VORLIEGENDER TEXT ::
# # #
Angela Merkel bei Anne Will: Kritik an der Kanzlerin beim Thema Flüchtlinge
Vor allem CSU-Chef Horst Seehofer kritisiert die Kanzlerin in der Flüchtlingskrise. Als Ministerpräsident von Bayern musste sein Bundesland im Laufe des vergangenen Monats den weitaus größten Anteil an Flüchtlingen aufnehmen.
In der BR-Sendung "Münchner Runde"
brandmarkte Seehofer am Samstag abermals den Kurs von Angela Merkel. Deren Entscheidung, die Flüchtlinge aus Ungarn nach Deutschland einreisen zu lassen, sei ein Fehler gewesen, betonte er. "Das hat sich ja durch die Praxis bestätigt. Diese Entscheidung ist verstanden worden als Einladung nach Deutschland zu kommen. Wir bekommen heute noch von vielen - auch aus dem Ausland - die Information, dass in den Flüchtlingslagern schlicht und einfach gesagt wird: 'Die Deutschen wollen, dass wir kommen." Merkels Einladung habe eine zusätzliche Sogwirkung ausgelöst. Bayern stehe dank der Kanzlerin bei der Aufnahme von Flüchtlingen vor dem Kollaps. Harte Worte, mit denen Angela Merkel sicher auch am Mittwochabend bei Anne Wille konfrontiert wird.
# # #
DATENBLOCK ::
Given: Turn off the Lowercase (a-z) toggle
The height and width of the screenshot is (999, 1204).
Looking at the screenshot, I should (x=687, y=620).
# # #
AUFGABEN ::
1. Schreib aus dem Text Wort für Wort ab: Fang bei den Worten „brandmarkte Seehofer am“ an und hör nach „Wille konfrontiert wird.“ auf.
2. Warum hält Seehofer laut dem Text die Entscheidung für einen Fehler, die Flüchtlinge aus Ungarn nach Deutschland einreisen zu lassen? Antworte in ein bis drei Sätzen.
Halte dich nur an den Text.

ERWARTETE LÖSUNGEN ::
1.
brandmarkte Seehofer am Samstag abermals den Kurs von Angela Merkel. Deren Entscheidung, die Flüchtlinge aus Ungarn nach Deutschland einreisen zu lassen, sei ein Fehler gewesen, betonte er. "Das hat sich ja durch die Praxis bestätigt. Diese Entscheidung ist verstanden worden als Einladung nach Deutschland zu kommen. Wir bekommen heute noch von vielen - auch aus dem Ausland - die Information, dass in den Flüchtlingslagern schlicht und einfach gesagt wird: 'Die Deutschen wollen, dass wir kommen." Merkels Einladung habe eine zusätzliche Sogwirkung ausgelöst. Bayern stehe dank der Kanzlerin bei der Aufnahme von Flüchtlingen vor dem Kollaps. Harte Worte, mit denen Angela Merkel sicher auch am Mittwochabend bei Anne Wille konfrontiert wird.

2. Seehofer zufolge wurde die Entscheidung als Einladung verstanden, nach Deutschland zu kommen, und das habe sich in der Praxis bestätigt. In den Flüchtlingslagern heiße es, die Deutschen wollten, dass die Flüchtlinge kommen. Merkels Einladung habe so eine zusätzliche Sogwirkung ausgelöst.